* DATA PROVIDED *
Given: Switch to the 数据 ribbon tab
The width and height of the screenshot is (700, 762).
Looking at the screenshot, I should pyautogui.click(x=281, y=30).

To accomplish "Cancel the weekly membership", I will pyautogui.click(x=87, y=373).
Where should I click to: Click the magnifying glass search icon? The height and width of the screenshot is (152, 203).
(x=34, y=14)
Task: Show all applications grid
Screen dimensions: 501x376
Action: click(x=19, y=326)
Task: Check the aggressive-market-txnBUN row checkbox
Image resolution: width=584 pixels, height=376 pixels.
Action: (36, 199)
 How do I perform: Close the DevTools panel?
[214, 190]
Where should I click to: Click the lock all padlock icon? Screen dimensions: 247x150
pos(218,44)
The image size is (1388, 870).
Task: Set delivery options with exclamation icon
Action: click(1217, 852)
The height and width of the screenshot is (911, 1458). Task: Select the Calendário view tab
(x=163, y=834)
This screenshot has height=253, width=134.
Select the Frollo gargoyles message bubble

* BRIEF *
Retype every line of the listing, word for word, from its opening line to the line that holds "Task: Check the", and include that last line too.

* FINAL ANSWER *
Given: Switch to the 数据 ribbon tab
The width and height of the screenshot is (700, 762).
Looking at the screenshot, I should pyautogui.click(x=281, y=30).

To accomplish "Cancel the weekly membership", I will pyautogui.click(x=87, y=373).
Where should I click to: Click the magnifying glass search icon? The height and width of the screenshot is (152, 203).
(x=34, y=14)
Task: Show all applications grid
Screen dimensions: 501x376
Action: click(x=19, y=326)
Task: Check the aggressive-market-txnBUN row checkbox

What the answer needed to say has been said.